PASSAGE:
++++++++++++++++++++
Belarusian minority in Poland is composed of 47,000 people according to the Polish census of 2011.[1] This number decreased in the last decades from over 300,000 due to an active process of assimilation.[2] Most of them live in the Podlaskie Voivodeship.

However, a small but unconfirmed Belarusian population is in the West Pomeranian Voivodeship in western Poland. They may been assimilated in the Polish population, but Belarusian culture has not firmly disappeared in the whole of Poland since WWII.

History[edit]

Belarusians, 1903

Polish-Lithuanian Commonwealth[edit]

Poland first acquired a Ruthenian (predominant ancestors of modern Belarusians) minority in the 16th century, when after the Union of Lublin in 1569 Poland gained control over some of eastern territories formerly belonging to the Grand Duchy of Lithuania. Poland retained control over that region until the partitions of Poland in the late 18th century. In time, the Belarusian culture and nationality started to develop in that region, but also increasing number of people became Polonized. Later influences, particularly Lithuanization and Russification, further contributed to the blurry ethnic border and resulted in a region with many territories with significant minority of one culture or another.
++++++++++++++++++++
EXCERPTED RECORDS:
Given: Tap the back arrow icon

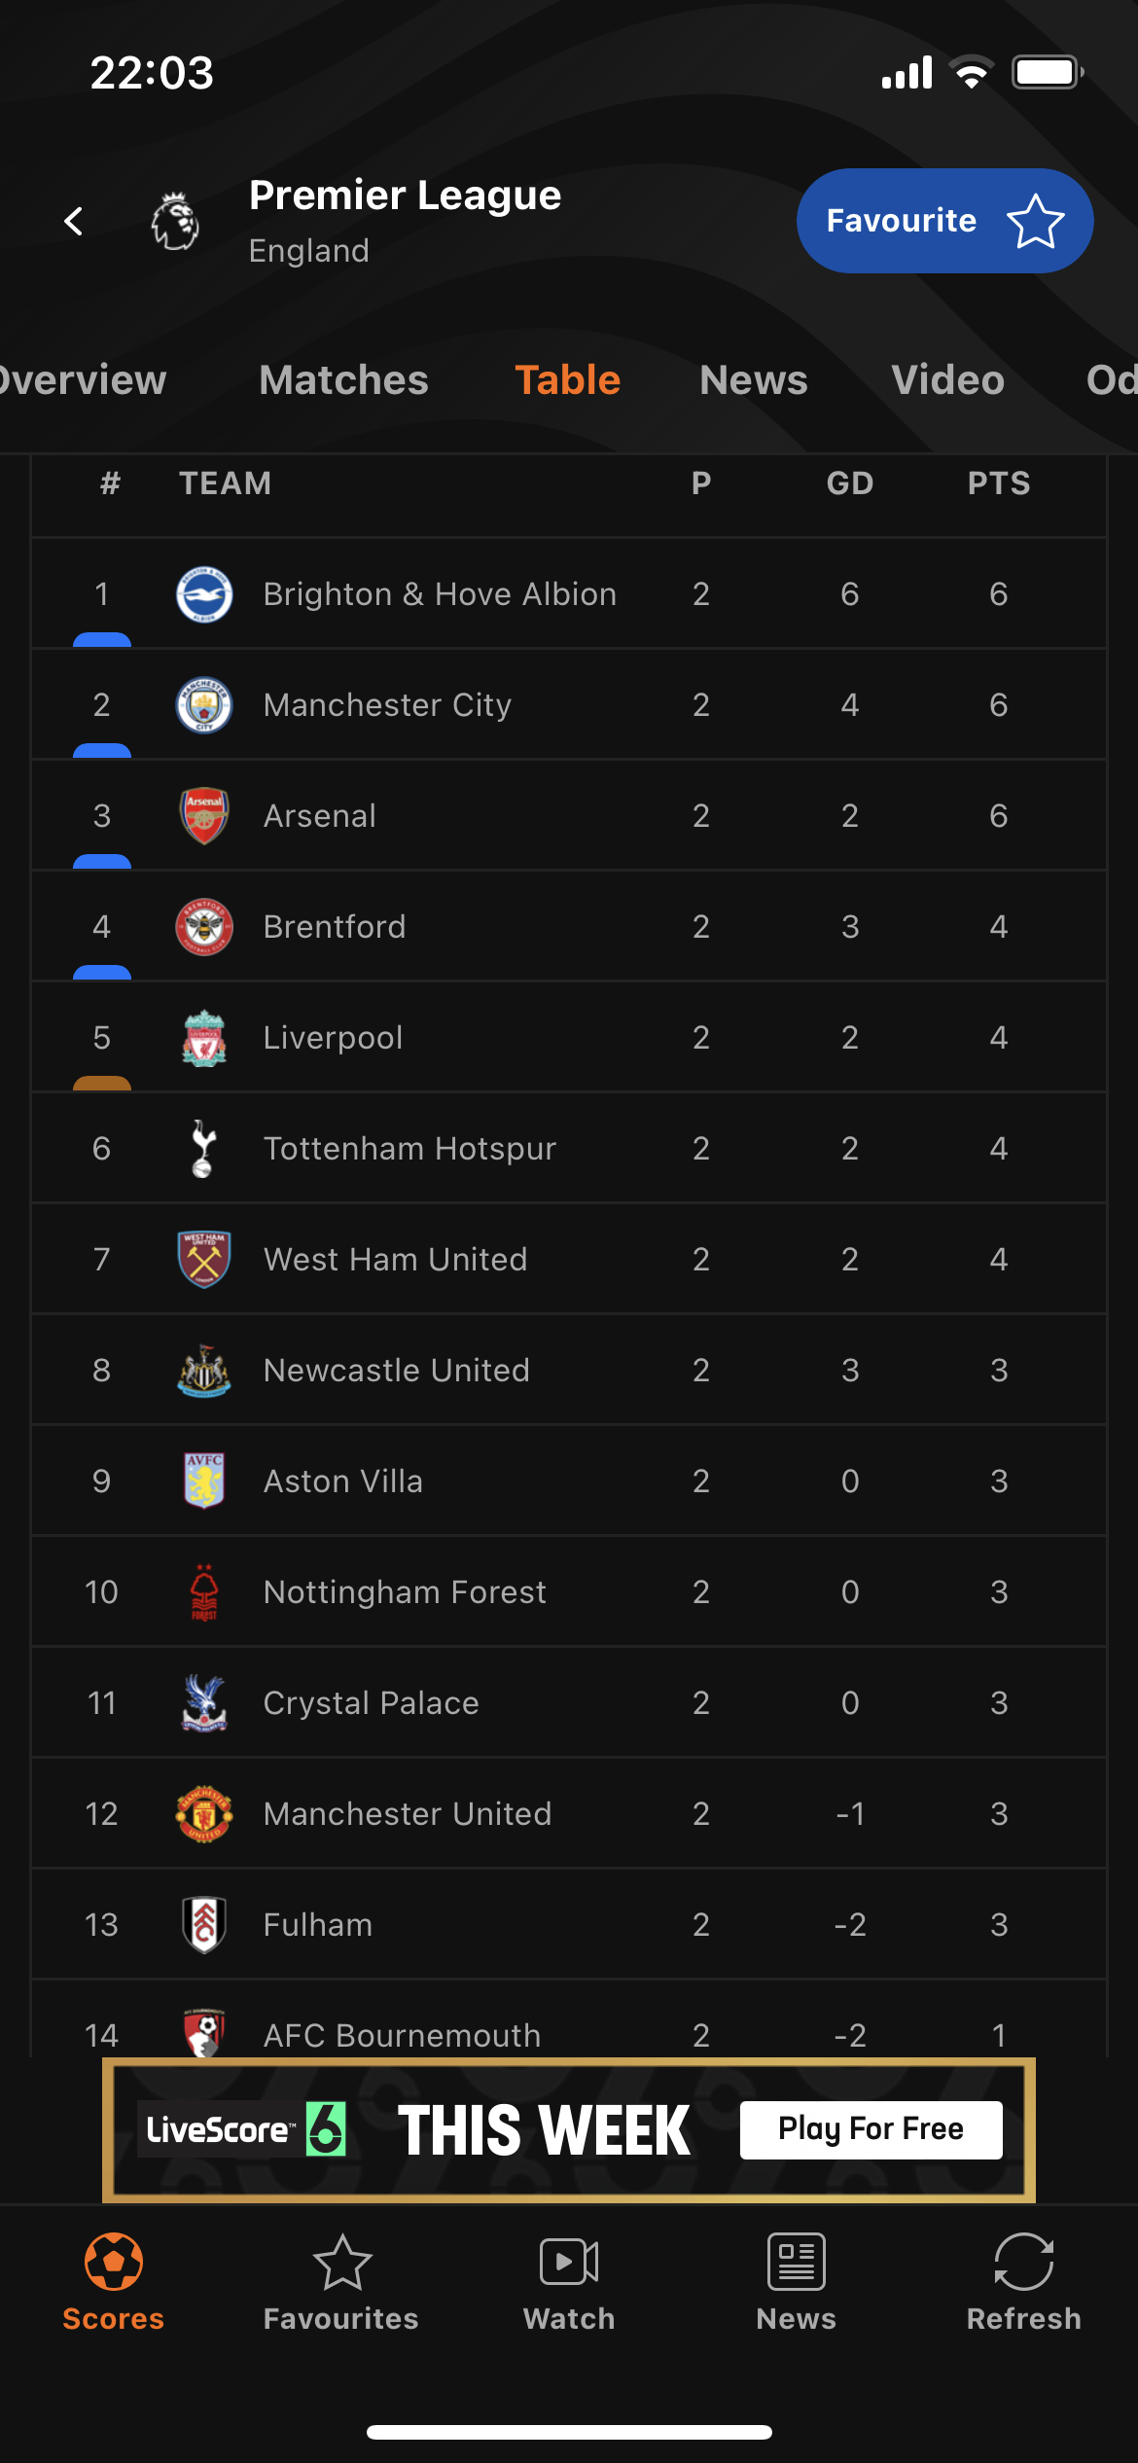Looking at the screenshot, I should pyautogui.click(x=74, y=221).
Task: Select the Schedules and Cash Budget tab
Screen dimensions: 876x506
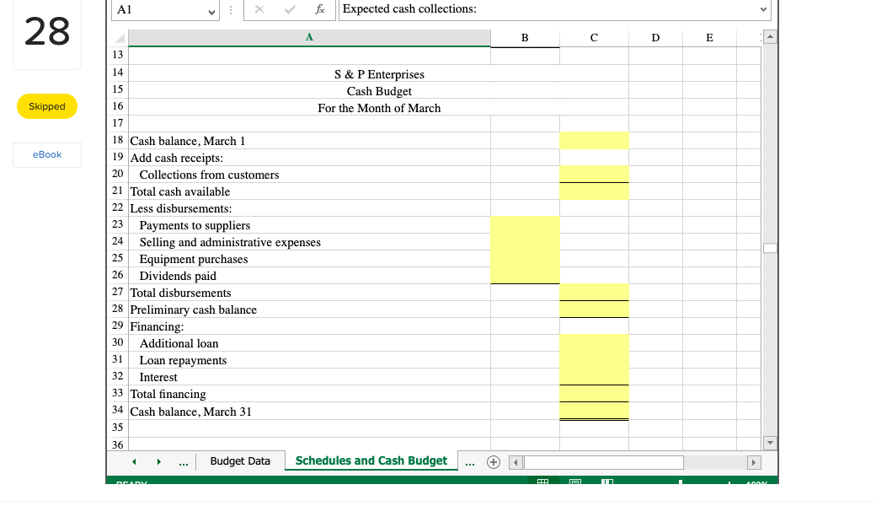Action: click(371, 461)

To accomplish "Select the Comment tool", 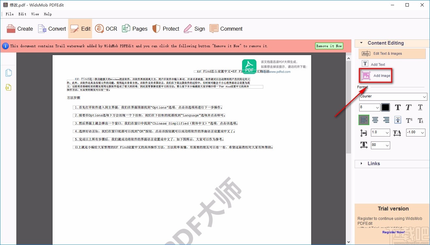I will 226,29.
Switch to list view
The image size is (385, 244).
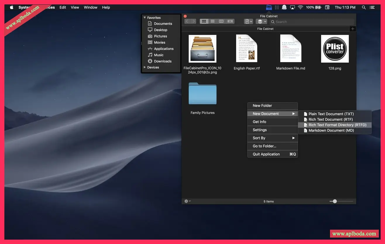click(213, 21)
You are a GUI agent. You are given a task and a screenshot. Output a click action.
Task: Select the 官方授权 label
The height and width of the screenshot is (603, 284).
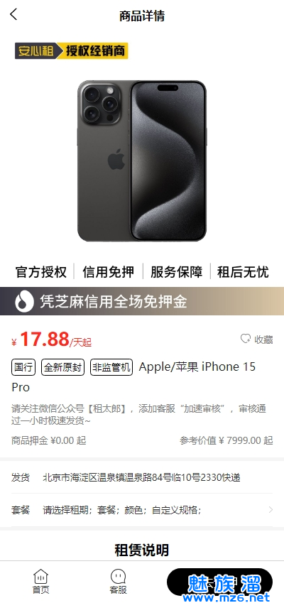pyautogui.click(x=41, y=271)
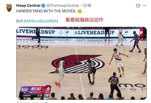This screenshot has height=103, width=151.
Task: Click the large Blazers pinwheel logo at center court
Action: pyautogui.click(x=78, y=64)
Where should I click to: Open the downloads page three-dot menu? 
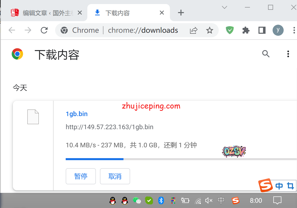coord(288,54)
++++++++++++++++++++
CHALLENGES:
1. Answer these from the passage on the Belarusian minority in Poland:
(a) How many people made up the Belarusian minority in Poland according to the 2011 census?
(b) In which voivodeship do most of them live?
(c) After what 1569 event did Poland gain control over some eastern lands of the Grand Duchy of Lithuania?
2. Resume the passage on the Belarusian minority in Poland from the point where it stops.
The rows have nothing to do with the passage on the Belarusian minority in Poland.

TASK RESULTS:
1.
(a) 47,000 people
(b) Podlaskie Voivodeship
(c) The Union of Lublin

2.
1918-1939[edit]

Belarusian minority in the Second Polish Republic

In 1921, at the end of the Polish-Soviet War, Belarusian territories were divided between Second Polish Republic and Soviet Russia under the terms of the Peace of Riga. Thus the newly reborn Poland gained a disputed territory, known as Kresy or West Belarus, inhabited by both Belarusians and Poles. According to the Polish census of 1921, there were around 1 million Belarusians in the country. According to Soviet sources, there were 3 million Belarusians in 1921.[3] Most historians estimate the number of Belarusians in Poland at that time to be from 1.7 million[4] up to 2 million.[5] Belarusians formed 3.1% of the populations of the Second Polish Republic, mostly inhabiting the east-central voivodeships, particularly the Nowogródek Voivodeship.[6][7] Belarusians consisted the majority of population of Polesie Voivodship, however most of them didn't declare themselves as Belarusians, but at Tutejsi ("Locals").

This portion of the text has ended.